- [Exercise requirements] Pick out each line of the data below that contains the string "like", and copy those lines. Treat uppercase and lowercase as different.

- [Data shown]
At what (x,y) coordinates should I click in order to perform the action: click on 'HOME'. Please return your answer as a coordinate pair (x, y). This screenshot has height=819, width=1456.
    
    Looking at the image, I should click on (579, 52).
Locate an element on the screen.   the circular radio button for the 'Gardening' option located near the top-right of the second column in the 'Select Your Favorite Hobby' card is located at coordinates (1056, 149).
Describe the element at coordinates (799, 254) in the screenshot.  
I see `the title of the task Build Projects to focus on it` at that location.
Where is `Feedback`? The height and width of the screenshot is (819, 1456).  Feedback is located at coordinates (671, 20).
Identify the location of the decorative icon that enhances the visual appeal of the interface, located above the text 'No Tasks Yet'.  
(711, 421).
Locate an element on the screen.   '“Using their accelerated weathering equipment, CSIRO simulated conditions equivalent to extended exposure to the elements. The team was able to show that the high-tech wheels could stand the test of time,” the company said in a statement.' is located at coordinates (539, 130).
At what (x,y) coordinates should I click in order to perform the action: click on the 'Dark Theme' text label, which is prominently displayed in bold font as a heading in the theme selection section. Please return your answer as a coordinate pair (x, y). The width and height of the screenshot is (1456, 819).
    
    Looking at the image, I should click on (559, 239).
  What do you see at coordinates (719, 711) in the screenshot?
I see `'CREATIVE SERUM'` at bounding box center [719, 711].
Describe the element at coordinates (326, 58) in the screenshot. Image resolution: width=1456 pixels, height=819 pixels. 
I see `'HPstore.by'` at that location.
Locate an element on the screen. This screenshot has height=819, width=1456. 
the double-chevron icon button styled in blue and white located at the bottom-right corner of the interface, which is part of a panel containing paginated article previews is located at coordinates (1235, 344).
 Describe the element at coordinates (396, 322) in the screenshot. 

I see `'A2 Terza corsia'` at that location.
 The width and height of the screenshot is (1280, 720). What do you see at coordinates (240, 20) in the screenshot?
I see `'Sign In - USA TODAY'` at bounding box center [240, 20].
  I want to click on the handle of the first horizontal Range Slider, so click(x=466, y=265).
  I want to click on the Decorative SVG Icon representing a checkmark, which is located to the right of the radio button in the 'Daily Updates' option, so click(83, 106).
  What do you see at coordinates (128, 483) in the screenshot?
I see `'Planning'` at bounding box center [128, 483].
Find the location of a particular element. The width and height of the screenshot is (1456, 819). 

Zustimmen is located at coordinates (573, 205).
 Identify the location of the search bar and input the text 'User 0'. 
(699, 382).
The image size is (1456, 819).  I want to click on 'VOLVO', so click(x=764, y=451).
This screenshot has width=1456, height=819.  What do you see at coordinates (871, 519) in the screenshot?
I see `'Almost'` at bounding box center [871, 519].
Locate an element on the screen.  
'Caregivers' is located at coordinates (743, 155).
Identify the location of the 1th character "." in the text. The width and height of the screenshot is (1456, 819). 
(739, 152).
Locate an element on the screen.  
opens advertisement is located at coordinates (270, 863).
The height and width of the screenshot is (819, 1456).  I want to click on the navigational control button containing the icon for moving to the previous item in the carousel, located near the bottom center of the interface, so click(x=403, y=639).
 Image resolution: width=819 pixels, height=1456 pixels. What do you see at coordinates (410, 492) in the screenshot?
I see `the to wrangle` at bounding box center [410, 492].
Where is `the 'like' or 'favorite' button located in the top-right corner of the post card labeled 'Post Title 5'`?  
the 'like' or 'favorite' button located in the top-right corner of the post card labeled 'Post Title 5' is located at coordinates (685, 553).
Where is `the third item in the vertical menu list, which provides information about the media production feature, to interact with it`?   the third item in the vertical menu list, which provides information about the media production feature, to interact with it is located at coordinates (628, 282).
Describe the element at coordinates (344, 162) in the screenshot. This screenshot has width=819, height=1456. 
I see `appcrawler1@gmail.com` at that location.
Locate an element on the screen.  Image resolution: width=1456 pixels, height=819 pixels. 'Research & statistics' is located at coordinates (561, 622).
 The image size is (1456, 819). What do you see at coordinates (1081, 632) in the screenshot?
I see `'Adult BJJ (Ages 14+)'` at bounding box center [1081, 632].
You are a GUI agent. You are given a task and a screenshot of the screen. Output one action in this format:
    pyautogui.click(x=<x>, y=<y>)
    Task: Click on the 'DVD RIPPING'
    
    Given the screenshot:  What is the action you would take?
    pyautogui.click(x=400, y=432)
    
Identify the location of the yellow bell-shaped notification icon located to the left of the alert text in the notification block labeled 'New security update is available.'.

- [Answer to the task]
Where is `the 'like' or 'favorite' button located in the top-right corner of the post card labeled 'Post Title 5'`?  
the 'like' or 'favorite' button located in the top-right corner of the post card labeled 'Post Title 5' is located at coordinates (685, 553).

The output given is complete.